_Assignment_. The range runs from the line containing "Open the Source filter dropdown" to the last line of the entries. Restate those lines word for word, without the pictures.

[[ Data open ]]

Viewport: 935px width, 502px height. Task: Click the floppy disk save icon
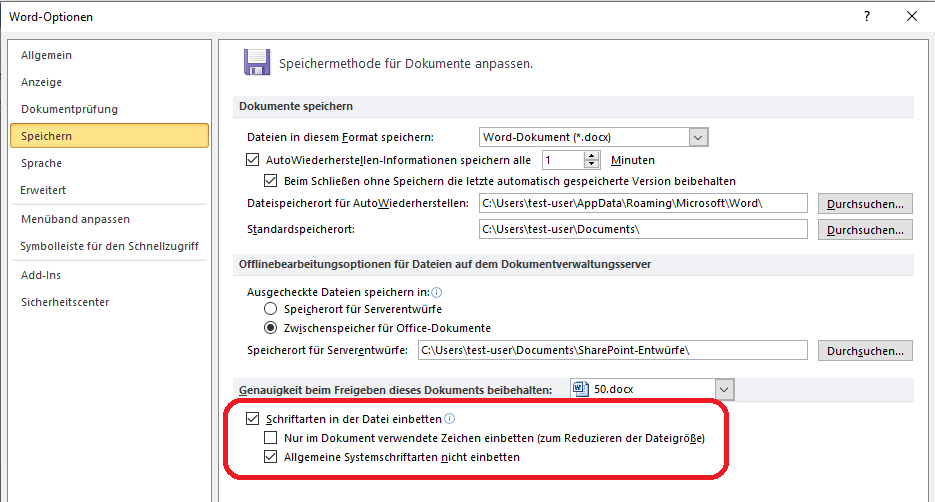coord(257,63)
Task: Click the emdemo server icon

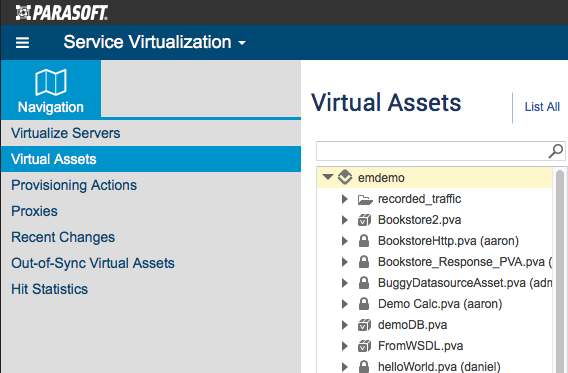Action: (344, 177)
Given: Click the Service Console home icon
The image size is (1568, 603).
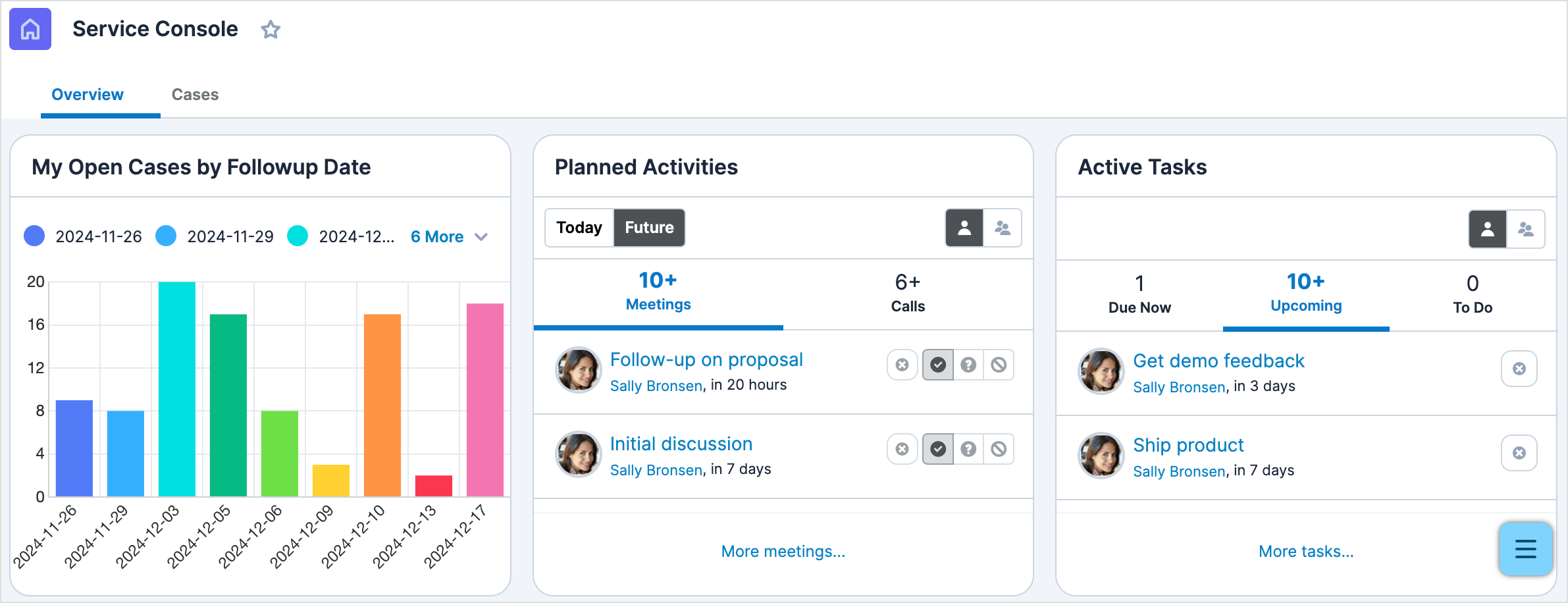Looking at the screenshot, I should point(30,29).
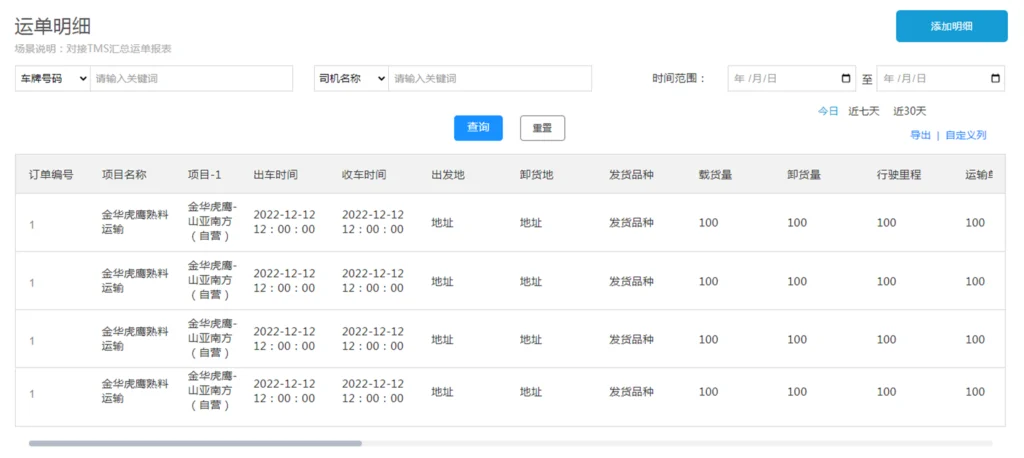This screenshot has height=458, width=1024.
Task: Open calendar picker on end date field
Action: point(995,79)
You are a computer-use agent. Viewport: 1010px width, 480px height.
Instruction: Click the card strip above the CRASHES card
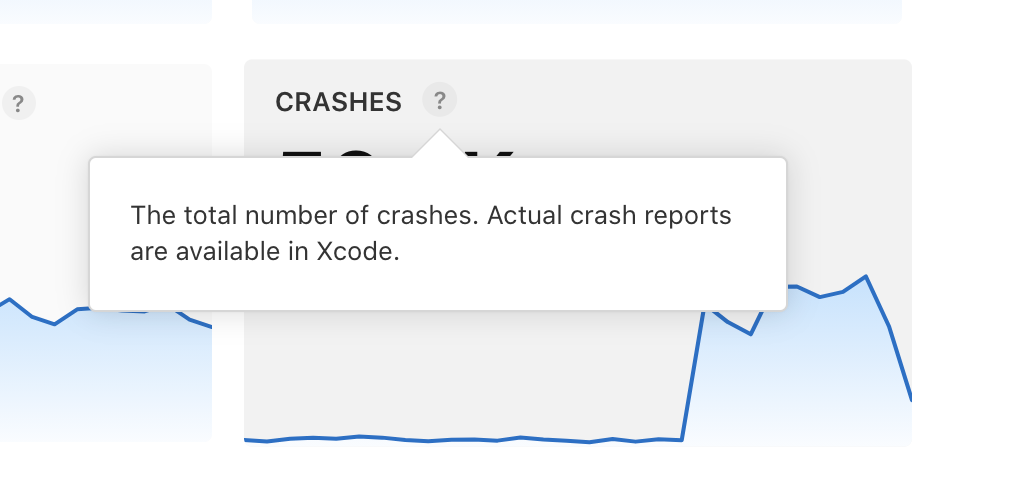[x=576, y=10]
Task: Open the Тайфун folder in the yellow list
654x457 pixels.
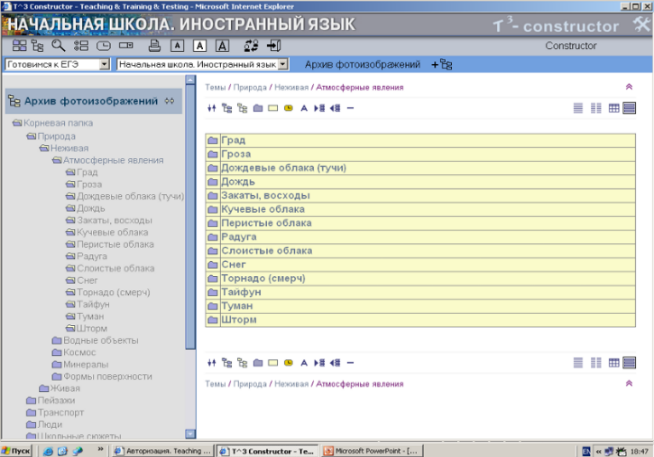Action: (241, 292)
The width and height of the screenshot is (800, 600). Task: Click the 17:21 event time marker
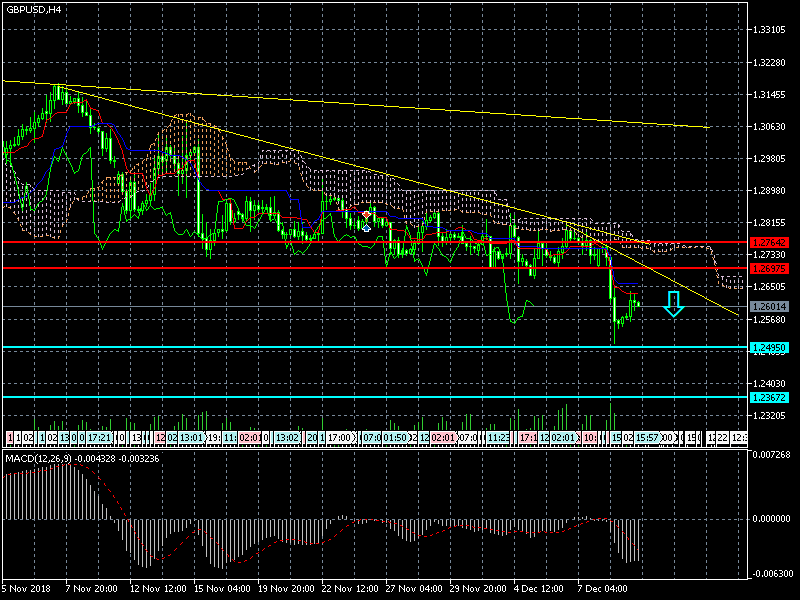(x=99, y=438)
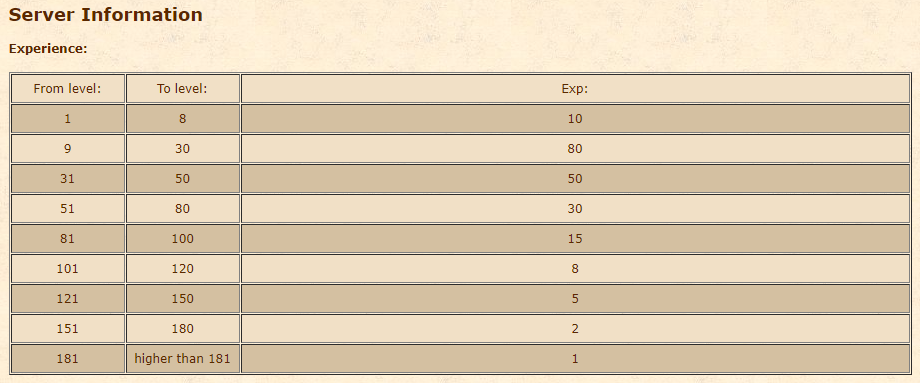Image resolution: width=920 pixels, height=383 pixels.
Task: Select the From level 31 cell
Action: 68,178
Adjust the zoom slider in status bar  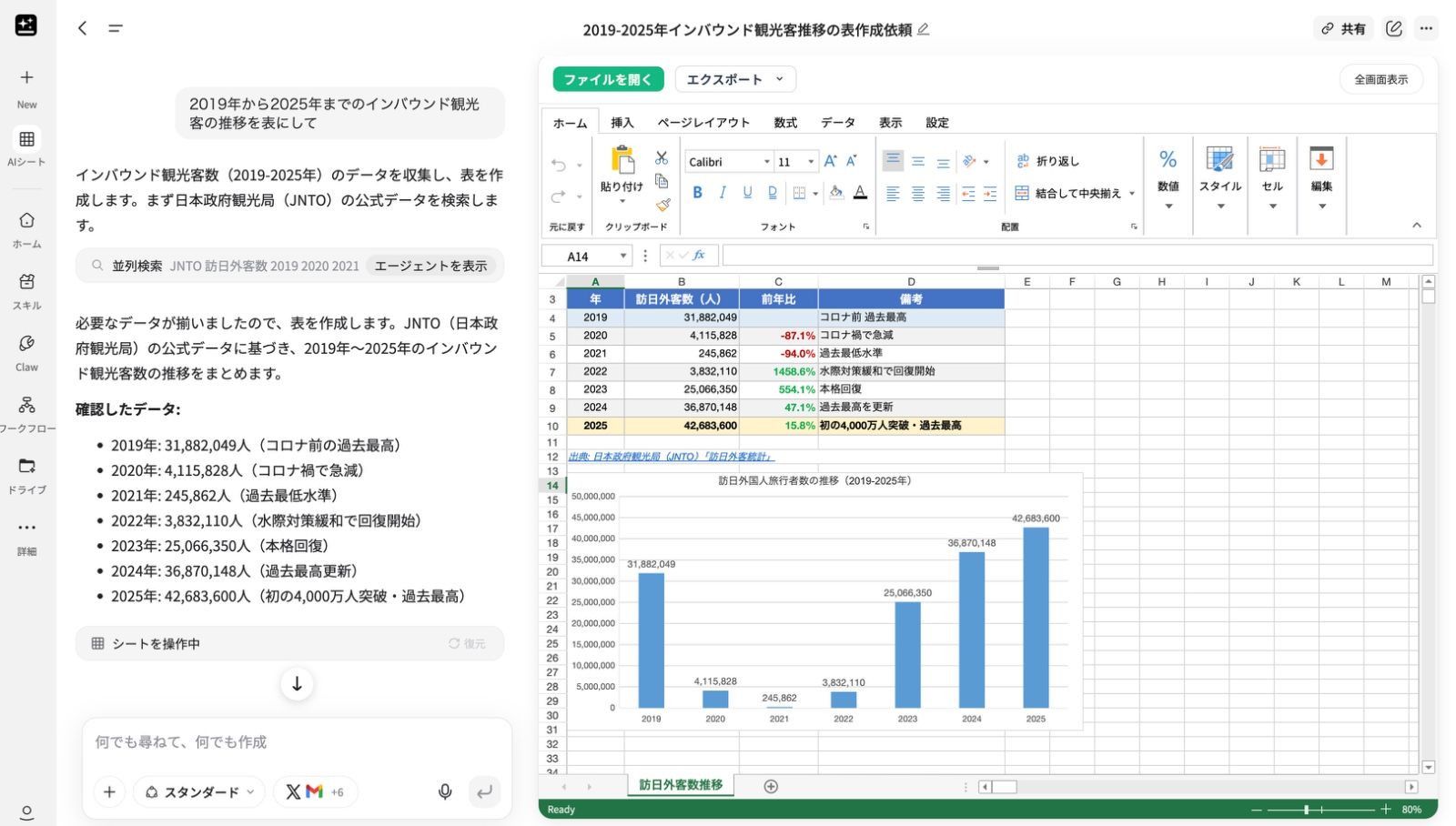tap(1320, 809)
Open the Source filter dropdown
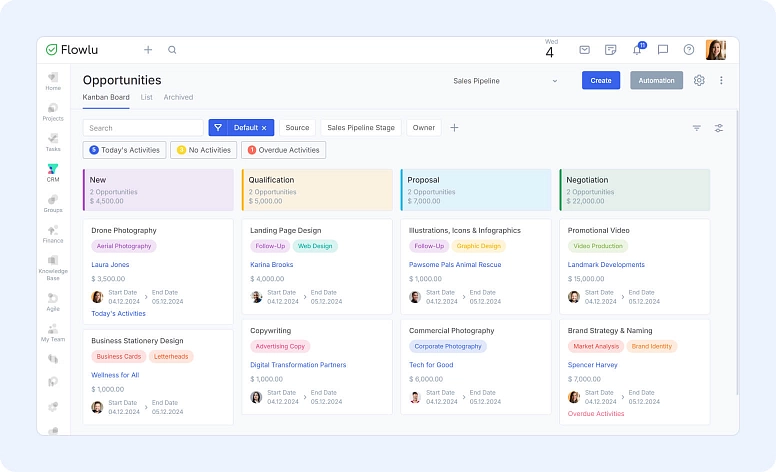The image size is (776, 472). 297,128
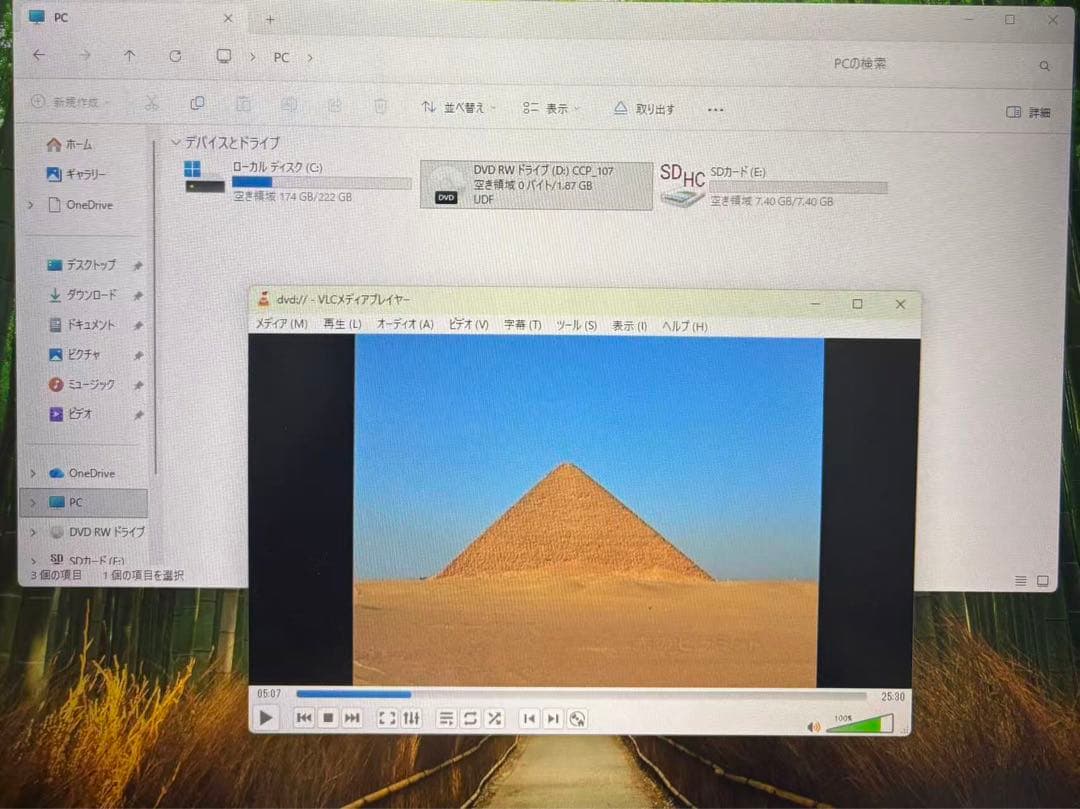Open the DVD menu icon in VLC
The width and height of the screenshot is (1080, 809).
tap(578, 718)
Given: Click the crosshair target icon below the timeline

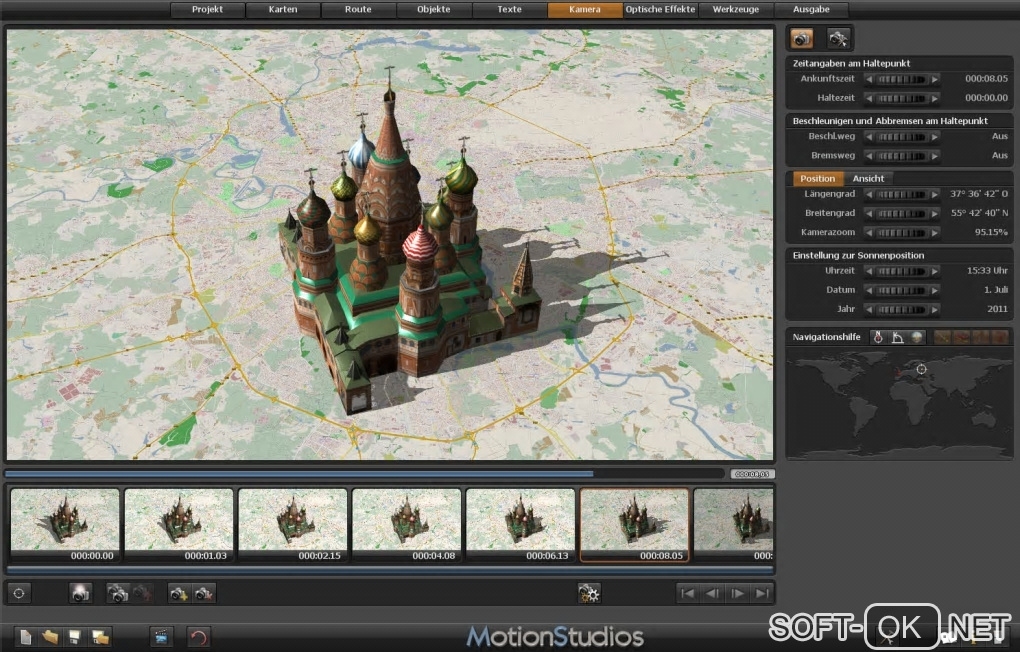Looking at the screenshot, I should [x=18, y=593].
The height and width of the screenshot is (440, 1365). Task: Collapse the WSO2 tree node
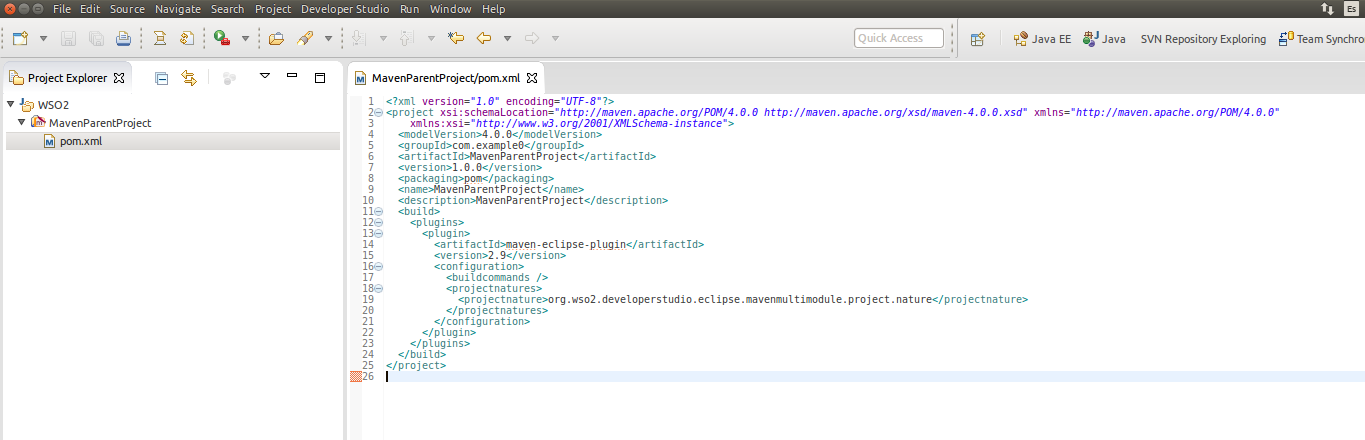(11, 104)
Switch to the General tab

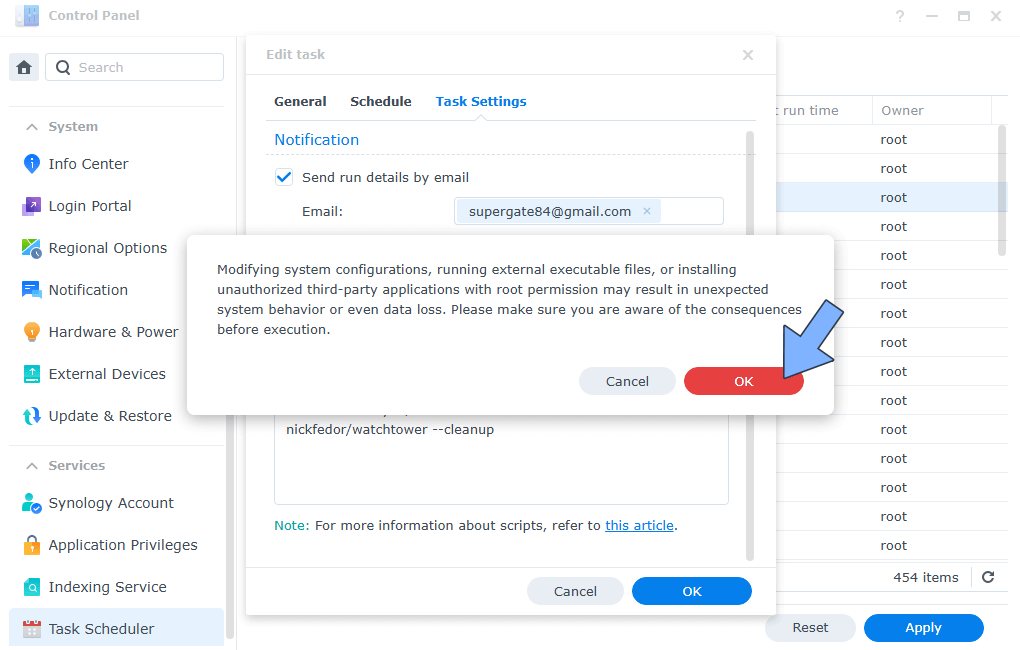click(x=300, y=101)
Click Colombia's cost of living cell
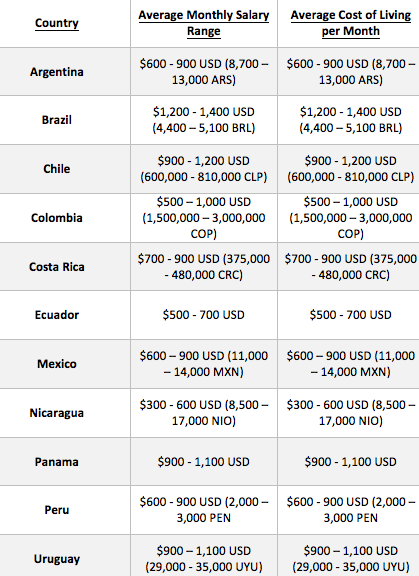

[[ Data closed ]]

_Exercise output_.
Open the Source filter dropdown
The image size is (776, 472). 297,128
Open the DVD menu icon in VLC
The width and height of the screenshot is (1080, 809).
tap(578, 718)
Given: Click the crosshair target icon below the timeline

Looking at the screenshot, I should [x=18, y=593].
The height and width of the screenshot is (440, 1365). Task: Collapse the WSO2 tree node
(11, 104)
Switch to the General tab

click(x=300, y=101)
Click Colombia's cost of living cell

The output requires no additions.